> _Task to complete_:
Only the lines from the one containing "This screenshot has" to the end of the data below belong in the answer, each repeated exactly; no pictures.

....................

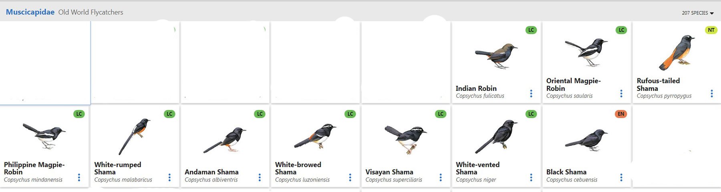Open the Oriental Magpie-Robin three-dot menu

point(621,94)
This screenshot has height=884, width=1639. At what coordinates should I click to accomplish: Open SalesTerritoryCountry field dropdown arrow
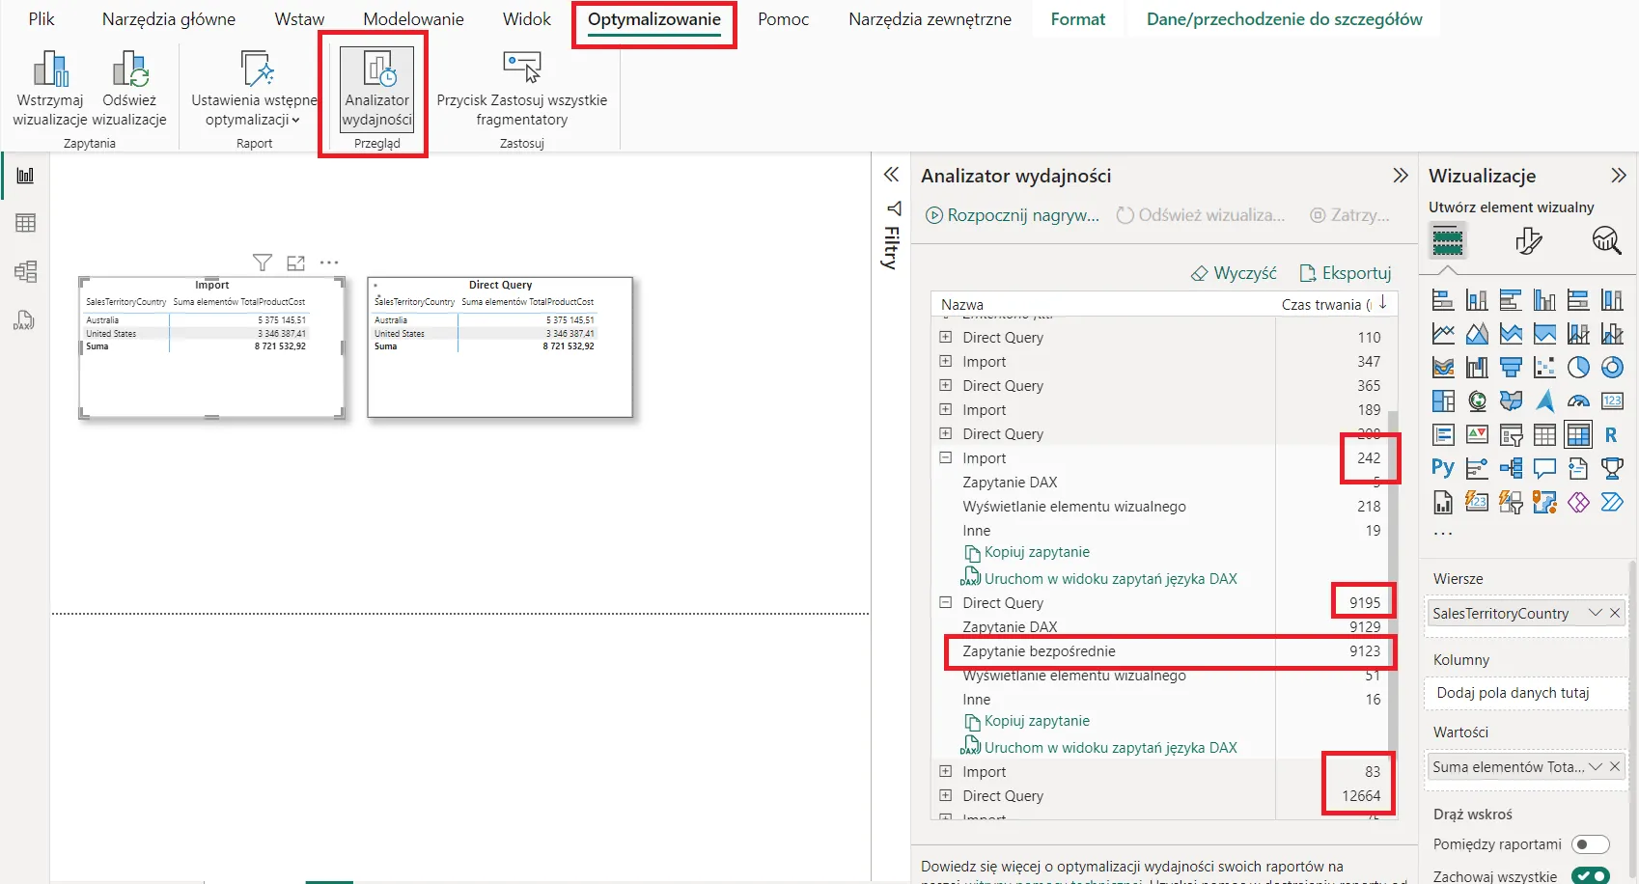pos(1595,613)

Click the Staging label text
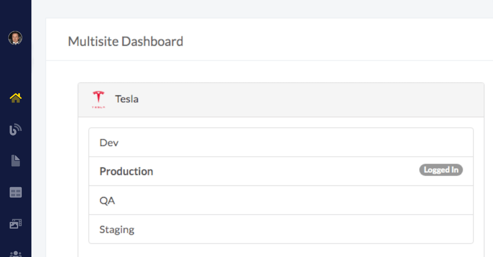117,230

....................

> _Reply_:
This screenshot has height=884, width=1639. At what coordinates should I click to accomplish: Open SalesTerritoryCountry field dropdown arrow
pos(1595,613)

Click the Staging label text
117,230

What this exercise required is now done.